Students at Oakwood Collegiate don't understand. News has leaked out that the Toronto District School Board is proposing to put a black-focused school at Oakwood. The idea is to group black kids together to study "through the lens of Africentric-based experiences."
Putting it at Oakwood strikes many students as crazy. Theirs is a mixed, diverse school where kids from dozens of backgrounds learn and hang out together – a thriving little microcosm of Toronto diversity. Why, they ask, would the TDSB want to mess with that by drawing lines between races?
"Martin Luther King taught us to break down barriers. Not put barriers up. The TDSB is putting a barrier in our school," says an impassioned note on the Facebook protest page that quickly went up over the issue. An online petition is going around, too, and fireworks are expected when officials present the proposal at a public meeting at the school Tuesday night at 7 o'clock.
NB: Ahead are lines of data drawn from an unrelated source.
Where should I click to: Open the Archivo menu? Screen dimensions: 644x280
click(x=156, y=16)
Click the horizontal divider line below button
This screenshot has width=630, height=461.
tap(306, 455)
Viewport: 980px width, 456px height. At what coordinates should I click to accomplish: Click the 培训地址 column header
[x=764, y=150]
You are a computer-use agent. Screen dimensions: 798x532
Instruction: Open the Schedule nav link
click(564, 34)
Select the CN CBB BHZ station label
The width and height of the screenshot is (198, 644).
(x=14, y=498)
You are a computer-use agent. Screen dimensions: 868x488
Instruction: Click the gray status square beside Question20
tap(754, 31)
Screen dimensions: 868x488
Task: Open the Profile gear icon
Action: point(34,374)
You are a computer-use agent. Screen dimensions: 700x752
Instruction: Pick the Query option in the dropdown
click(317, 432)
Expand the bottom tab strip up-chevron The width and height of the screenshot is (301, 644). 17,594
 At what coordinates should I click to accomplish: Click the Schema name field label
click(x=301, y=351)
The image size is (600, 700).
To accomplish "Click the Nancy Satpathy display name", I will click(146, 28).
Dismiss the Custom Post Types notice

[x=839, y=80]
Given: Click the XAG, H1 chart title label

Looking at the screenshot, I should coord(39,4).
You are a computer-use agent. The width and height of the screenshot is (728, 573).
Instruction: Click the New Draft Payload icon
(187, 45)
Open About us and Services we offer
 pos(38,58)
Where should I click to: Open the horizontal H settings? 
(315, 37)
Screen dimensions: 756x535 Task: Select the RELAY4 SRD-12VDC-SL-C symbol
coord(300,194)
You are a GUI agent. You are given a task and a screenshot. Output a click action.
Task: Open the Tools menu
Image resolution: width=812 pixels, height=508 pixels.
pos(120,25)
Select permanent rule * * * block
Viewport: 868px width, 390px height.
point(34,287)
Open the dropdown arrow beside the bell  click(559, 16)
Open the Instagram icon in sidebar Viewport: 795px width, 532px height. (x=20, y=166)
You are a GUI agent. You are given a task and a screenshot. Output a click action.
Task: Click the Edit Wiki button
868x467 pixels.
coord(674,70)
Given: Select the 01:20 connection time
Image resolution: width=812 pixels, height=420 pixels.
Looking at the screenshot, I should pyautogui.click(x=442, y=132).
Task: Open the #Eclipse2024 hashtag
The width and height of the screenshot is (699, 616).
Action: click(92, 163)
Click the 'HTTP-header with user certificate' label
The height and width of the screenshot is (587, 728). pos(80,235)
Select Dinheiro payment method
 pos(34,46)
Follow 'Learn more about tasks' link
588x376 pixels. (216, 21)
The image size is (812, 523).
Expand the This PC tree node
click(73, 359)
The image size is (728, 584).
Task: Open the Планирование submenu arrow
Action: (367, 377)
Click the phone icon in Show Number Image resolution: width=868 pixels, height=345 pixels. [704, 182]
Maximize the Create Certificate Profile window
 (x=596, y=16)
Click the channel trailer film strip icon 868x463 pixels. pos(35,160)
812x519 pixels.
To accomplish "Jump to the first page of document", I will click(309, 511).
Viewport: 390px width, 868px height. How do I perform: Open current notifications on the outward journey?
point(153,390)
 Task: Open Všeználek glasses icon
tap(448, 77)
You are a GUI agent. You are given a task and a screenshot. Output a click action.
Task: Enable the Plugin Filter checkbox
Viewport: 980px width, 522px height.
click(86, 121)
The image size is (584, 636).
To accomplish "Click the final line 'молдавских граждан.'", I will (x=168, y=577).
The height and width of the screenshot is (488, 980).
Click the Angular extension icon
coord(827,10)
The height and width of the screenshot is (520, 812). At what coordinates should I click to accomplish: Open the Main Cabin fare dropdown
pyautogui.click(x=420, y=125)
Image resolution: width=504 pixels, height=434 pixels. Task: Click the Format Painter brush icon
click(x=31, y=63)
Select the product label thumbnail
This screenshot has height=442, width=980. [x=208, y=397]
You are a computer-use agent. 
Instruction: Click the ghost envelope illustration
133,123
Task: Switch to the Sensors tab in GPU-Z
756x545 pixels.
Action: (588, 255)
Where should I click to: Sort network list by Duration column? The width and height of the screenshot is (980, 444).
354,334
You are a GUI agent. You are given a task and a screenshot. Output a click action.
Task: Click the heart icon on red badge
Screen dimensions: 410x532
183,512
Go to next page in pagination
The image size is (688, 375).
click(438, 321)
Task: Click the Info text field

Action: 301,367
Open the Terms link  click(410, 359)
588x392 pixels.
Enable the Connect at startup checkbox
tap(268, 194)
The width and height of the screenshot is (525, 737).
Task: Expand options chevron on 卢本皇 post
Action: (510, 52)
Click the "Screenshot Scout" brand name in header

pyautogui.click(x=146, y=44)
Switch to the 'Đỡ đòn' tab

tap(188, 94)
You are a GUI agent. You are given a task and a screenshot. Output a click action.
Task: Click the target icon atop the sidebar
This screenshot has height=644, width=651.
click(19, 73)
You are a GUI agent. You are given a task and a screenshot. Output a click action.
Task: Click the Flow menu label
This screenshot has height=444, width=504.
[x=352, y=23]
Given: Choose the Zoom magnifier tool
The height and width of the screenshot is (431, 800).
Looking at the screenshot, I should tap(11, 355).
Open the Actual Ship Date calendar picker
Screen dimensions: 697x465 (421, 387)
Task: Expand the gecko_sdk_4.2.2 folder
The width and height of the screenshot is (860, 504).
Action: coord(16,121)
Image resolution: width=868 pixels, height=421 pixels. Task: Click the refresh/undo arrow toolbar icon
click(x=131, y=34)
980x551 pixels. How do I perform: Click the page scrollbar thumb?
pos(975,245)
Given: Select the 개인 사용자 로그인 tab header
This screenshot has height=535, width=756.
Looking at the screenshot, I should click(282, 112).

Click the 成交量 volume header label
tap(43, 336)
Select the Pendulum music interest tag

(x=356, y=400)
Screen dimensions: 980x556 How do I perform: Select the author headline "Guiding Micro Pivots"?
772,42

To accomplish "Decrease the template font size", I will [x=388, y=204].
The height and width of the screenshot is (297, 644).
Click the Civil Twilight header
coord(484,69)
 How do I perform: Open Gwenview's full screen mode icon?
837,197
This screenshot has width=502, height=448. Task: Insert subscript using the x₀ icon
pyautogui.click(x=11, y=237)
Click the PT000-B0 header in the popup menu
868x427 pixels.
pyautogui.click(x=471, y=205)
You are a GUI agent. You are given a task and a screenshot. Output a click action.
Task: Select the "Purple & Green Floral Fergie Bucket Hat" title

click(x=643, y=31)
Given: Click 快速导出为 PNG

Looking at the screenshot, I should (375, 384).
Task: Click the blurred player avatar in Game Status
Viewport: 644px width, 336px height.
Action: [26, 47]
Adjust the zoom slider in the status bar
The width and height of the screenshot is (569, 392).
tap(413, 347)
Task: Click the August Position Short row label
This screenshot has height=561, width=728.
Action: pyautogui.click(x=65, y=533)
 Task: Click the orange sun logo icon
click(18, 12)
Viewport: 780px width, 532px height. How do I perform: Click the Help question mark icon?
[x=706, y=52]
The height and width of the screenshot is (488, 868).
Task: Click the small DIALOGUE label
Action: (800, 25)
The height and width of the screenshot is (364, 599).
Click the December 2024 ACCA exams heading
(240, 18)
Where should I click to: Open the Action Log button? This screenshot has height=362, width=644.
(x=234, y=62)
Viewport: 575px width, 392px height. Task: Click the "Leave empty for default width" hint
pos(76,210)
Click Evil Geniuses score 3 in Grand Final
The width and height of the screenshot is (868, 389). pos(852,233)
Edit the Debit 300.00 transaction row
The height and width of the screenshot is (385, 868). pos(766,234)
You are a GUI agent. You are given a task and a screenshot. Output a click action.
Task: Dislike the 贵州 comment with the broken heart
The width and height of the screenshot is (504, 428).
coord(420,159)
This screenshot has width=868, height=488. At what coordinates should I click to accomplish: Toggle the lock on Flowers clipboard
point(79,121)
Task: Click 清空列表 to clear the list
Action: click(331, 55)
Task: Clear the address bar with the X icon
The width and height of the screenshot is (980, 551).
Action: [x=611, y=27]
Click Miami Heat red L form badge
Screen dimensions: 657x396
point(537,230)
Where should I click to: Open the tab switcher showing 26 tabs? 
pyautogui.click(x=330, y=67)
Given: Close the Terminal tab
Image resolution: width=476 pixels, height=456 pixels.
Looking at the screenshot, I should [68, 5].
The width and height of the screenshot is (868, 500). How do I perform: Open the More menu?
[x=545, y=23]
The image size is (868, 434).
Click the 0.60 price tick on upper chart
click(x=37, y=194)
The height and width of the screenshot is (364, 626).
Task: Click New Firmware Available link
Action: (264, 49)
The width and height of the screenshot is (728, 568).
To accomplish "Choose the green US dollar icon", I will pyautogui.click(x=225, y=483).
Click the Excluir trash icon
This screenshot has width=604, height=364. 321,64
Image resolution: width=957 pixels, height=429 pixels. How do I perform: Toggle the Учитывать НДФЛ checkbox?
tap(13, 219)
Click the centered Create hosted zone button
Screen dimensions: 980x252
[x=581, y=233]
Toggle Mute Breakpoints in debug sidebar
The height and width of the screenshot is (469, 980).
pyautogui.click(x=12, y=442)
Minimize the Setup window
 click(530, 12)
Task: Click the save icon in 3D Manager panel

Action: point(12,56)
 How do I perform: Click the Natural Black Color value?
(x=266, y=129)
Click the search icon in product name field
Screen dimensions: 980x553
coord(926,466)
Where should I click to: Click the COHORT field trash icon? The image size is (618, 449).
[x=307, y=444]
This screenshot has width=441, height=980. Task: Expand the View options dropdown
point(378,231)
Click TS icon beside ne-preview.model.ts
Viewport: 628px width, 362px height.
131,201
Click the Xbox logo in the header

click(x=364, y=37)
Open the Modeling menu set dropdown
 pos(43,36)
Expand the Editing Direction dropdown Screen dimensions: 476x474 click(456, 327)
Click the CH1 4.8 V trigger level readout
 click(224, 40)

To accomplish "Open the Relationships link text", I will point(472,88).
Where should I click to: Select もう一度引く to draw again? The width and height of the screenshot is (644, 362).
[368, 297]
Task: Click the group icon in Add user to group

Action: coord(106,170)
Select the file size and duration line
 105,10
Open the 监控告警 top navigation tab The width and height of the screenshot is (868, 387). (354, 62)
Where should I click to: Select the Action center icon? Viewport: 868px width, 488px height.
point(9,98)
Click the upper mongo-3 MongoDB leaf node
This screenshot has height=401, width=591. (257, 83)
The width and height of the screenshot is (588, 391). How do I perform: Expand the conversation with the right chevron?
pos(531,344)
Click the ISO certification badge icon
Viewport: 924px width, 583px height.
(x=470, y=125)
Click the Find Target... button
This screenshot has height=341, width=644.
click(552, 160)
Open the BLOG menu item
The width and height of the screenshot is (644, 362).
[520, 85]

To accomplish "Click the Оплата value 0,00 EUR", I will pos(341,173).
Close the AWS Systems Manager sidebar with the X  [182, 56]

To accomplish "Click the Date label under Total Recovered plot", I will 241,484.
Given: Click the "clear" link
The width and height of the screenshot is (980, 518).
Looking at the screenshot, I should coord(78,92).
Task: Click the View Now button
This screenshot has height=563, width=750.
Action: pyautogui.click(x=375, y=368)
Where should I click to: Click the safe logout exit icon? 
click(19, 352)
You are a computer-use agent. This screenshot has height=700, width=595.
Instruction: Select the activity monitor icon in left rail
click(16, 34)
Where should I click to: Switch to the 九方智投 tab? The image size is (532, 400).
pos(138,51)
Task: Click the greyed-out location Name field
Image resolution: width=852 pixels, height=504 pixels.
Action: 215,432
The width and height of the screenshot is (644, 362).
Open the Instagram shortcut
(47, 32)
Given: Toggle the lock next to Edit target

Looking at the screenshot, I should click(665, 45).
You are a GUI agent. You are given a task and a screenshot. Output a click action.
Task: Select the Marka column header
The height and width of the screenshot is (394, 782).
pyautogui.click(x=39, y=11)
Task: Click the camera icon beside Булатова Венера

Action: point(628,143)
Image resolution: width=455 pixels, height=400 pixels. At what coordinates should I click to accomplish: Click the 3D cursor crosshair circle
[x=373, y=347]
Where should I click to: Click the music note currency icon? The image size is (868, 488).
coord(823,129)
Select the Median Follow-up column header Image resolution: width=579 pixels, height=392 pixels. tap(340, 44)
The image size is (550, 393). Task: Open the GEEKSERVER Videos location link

Outside the school at lunchtime on Monday, I couldn't find anyone, black or white, who liked the idea. "We live in Toronto, and we're a very multicultural society and the school should reflect that," said 11th Grader Regatu Asefa, 16, whose father comes from Ethiopia and whose mother is of Scottish descent. "Anything to do with segregating people for any purpose is just wrong. People fought so hard to integrate and I think it's just disrespectful to kind of go back in racial history." You could write a whole book about raced-based schools and still not put the case against them as eloquently as that.
School board educrats, of course, insist it has nothing to do with putting up barriers. As the board's education director Chris Spence likes to put it, it's about "salvation, not segregation."
Forty per cent of black kids in Toronto drop out of school. Years of effort have failed to close what the board calls a persistent achievement gap for black students. "We need to try something – something," says Jim Spyropoulos, the TDSB's co-ordinating superintendent for inclusive schools.
He points to the performance of the board's Africentric elementary school, which opened in 2009 after much controversy. It is filled to capacity of 161 and has a waiting list of 55. Students are scoring at or above the provincial average on tests. The school teaches all the usual subjects, but stresses black pride and achievement. "One of the important things we need to consider is that students learn and feel included in different ways," says Mr. Spyropoulos.
Students at Oakwood have no problem with that. The century-old brick school at St. Clair Avenue West and Oakwood Avenue has an African civilizations course for those who are interested. Students can join the Afro-Can club or go to the annual Kwanzaa banquet, as Regatu has.
What many Oakwood kids object to is hiving off some students to study on their own just because of their race. "Honestly, I consider Oakwood a family," says Marian Omar, 17, a Grade 12 student returning to school grounds with two girlfriends carrying slices of pizza. "We're all one. We're very close to each other, so I feel this would divide us a lot."
Like most kids in the Toronto public school system, Marian and Regatu have been surrounded all their lives by people of many backgrounds. It is as natural and familiar to them as the sound of the streetcar rumbling by on St. Clair. They believe in equal opportunity, not special treatment.
They have absorbed the ideals of multiculturalism so deeply that the idea of separating people out by colour, even for the best of motives, offends all their instincts. To them, it's against everything Toronto is all about.
"We've grown up with so many different races that we just see it as one human race rather than separate ones," says Regatu, with guileless sincerity.
Let the school board try to argue with moral logic like that.